----- ENTRIES SHOWN -----

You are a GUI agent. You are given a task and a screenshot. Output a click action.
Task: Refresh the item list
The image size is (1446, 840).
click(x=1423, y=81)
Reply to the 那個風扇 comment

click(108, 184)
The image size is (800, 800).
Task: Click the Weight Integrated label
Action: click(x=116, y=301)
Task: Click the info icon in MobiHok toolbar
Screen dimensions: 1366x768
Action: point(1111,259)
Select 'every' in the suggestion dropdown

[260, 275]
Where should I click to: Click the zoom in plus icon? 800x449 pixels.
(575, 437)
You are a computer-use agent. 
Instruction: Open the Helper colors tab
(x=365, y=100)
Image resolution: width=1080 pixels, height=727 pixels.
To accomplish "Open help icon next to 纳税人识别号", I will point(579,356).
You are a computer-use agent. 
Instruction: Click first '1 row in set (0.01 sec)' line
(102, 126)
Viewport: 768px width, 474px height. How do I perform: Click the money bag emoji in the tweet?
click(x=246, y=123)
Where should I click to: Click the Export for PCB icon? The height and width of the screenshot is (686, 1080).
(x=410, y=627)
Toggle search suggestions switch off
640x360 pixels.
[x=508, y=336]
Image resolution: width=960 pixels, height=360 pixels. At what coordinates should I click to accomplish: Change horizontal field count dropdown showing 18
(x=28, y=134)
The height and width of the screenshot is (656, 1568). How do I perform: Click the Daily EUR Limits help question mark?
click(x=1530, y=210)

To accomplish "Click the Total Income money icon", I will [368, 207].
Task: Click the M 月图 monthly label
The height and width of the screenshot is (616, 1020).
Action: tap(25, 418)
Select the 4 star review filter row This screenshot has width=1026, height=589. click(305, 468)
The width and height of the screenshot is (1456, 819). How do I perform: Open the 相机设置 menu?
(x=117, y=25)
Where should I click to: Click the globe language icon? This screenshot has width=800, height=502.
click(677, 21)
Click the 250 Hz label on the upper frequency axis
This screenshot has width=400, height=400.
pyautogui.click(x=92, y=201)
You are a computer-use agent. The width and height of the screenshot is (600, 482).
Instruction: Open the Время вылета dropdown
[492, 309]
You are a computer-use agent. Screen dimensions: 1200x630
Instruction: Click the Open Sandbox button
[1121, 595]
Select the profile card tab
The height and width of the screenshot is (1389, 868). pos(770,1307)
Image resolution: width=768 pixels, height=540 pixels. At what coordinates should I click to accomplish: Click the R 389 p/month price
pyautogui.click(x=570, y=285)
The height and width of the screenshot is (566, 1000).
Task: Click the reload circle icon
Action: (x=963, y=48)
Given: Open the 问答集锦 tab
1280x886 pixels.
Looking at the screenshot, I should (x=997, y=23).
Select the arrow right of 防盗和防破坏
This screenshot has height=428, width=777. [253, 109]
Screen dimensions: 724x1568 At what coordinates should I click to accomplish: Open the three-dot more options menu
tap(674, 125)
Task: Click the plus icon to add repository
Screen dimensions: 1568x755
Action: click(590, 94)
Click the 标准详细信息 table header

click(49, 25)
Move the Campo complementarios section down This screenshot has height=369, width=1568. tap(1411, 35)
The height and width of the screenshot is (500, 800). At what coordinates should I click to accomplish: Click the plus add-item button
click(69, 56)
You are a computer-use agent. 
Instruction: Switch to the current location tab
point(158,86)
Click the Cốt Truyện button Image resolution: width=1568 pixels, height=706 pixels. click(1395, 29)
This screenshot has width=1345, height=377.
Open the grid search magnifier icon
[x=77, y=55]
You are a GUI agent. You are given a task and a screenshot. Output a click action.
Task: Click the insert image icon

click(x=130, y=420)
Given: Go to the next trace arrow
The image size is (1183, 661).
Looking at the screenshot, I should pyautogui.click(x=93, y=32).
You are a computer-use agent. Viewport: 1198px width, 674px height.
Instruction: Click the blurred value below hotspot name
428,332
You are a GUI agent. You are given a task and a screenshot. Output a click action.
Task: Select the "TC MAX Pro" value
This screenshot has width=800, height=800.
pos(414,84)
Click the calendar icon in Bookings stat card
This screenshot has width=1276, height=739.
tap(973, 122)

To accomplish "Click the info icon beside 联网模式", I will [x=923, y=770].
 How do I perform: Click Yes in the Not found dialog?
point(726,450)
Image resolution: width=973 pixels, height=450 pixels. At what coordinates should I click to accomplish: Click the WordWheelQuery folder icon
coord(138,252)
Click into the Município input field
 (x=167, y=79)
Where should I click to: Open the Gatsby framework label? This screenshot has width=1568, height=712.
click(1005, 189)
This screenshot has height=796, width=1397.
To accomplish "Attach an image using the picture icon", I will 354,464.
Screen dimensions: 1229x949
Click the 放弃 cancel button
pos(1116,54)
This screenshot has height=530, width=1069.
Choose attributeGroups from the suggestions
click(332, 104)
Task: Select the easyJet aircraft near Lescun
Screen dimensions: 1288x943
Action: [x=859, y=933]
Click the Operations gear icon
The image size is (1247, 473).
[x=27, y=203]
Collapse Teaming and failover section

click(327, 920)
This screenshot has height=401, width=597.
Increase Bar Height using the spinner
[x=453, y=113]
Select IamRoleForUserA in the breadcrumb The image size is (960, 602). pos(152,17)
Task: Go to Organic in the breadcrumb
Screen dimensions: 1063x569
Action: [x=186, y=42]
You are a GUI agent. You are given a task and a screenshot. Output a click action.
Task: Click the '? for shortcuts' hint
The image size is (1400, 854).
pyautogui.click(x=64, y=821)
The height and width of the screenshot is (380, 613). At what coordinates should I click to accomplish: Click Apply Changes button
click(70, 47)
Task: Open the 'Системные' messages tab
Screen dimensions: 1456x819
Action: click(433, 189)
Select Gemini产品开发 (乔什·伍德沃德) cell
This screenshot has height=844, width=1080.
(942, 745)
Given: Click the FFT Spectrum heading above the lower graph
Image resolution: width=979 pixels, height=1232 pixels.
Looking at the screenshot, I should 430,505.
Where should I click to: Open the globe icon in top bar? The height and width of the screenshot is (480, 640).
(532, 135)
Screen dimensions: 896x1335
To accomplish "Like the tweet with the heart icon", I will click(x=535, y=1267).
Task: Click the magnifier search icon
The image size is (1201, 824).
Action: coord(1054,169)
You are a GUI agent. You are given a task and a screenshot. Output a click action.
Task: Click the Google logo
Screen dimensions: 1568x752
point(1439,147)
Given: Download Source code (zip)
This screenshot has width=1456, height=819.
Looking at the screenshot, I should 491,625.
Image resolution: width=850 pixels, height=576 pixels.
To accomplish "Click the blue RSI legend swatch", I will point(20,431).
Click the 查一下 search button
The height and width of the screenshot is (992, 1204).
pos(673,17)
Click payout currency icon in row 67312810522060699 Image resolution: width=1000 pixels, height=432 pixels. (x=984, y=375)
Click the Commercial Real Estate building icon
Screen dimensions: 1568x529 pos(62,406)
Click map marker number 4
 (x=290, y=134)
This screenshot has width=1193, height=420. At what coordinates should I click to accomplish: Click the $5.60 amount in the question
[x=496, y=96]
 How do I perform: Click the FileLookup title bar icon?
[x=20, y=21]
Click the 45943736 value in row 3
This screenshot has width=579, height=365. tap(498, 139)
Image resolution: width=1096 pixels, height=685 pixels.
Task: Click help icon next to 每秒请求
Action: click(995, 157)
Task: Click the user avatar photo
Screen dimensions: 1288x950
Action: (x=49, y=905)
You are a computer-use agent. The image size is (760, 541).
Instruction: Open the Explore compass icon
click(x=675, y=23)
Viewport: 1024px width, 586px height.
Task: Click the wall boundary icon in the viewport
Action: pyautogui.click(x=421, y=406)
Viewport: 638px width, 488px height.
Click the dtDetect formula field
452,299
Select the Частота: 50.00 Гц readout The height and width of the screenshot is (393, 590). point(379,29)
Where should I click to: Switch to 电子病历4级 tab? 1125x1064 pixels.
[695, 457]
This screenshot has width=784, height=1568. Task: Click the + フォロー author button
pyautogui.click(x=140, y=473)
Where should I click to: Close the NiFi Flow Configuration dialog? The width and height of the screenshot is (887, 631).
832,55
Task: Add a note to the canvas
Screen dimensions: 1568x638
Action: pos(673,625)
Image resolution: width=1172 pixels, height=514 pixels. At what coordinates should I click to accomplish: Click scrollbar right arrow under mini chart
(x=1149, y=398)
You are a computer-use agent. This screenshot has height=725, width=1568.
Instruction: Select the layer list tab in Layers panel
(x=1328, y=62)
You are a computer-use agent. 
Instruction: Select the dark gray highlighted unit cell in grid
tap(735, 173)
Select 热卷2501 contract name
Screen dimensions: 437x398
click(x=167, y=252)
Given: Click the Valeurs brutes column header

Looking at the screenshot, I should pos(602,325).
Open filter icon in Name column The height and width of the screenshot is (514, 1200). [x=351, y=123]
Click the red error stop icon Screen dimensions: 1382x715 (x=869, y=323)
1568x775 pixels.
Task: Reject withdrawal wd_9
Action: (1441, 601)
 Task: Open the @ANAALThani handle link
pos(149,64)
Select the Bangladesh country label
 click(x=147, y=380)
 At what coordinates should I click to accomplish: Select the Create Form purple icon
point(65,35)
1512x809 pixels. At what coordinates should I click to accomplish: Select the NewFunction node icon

-----

**THE PROBLEM:**
Write out the listing's lines exactly, from its first line through the line that contains "Select the 4", and stop there.

**RESPONSE BELOW:**
You are a GUI agent. You are given a task and a screenshot. Output a click action.
Task: Refresh the item list
The image size is (1446, 840).
click(x=1423, y=81)
Reply to the 那個風扇 comment

click(108, 184)
The image size is (800, 800).
Task: Click the Weight Integrated label
Action: click(x=116, y=301)
Task: Click the info icon in MobiHok toolbar
Screen dimensions: 1366x768
Action: point(1111,259)
Select 'every' in the suggestion dropdown

[260, 275]
Where should I click to: Click the zoom in plus icon? 800x449 pixels.
(575, 437)
You are a computer-use agent. 
Instruction: Open the Helper colors tab
(x=365, y=100)
Image resolution: width=1080 pixels, height=727 pixels.
To accomplish "Open help icon next to 纳税人识别号", I will point(579,356).
You are a computer-use agent. 
Instruction: Click first '1 row in set (0.01 sec)' line
(102, 126)
Viewport: 768px width, 474px height. How do I perform: Click the money bag emoji in the tweet?
click(x=246, y=123)
Where should I click to: Click the Export for PCB icon? The height and width of the screenshot is (686, 1080).
(x=410, y=627)
Toggle search suggestions switch off
640x360 pixels.
[x=508, y=336]
Image resolution: width=960 pixels, height=360 pixels. At what coordinates should I click to accomplish: Change horizontal field count dropdown showing 18
(x=28, y=134)
The height and width of the screenshot is (656, 1568). How do I perform: Click the Daily EUR Limits help question mark?
click(x=1530, y=210)

To accomplish "Click the Total Income money icon", I will [368, 207].
Task: Click the M 月图 monthly label
The height and width of the screenshot is (616, 1020).
Action: tap(25, 418)
Select the 4 star review filter row This screenshot has width=1026, height=589. click(305, 468)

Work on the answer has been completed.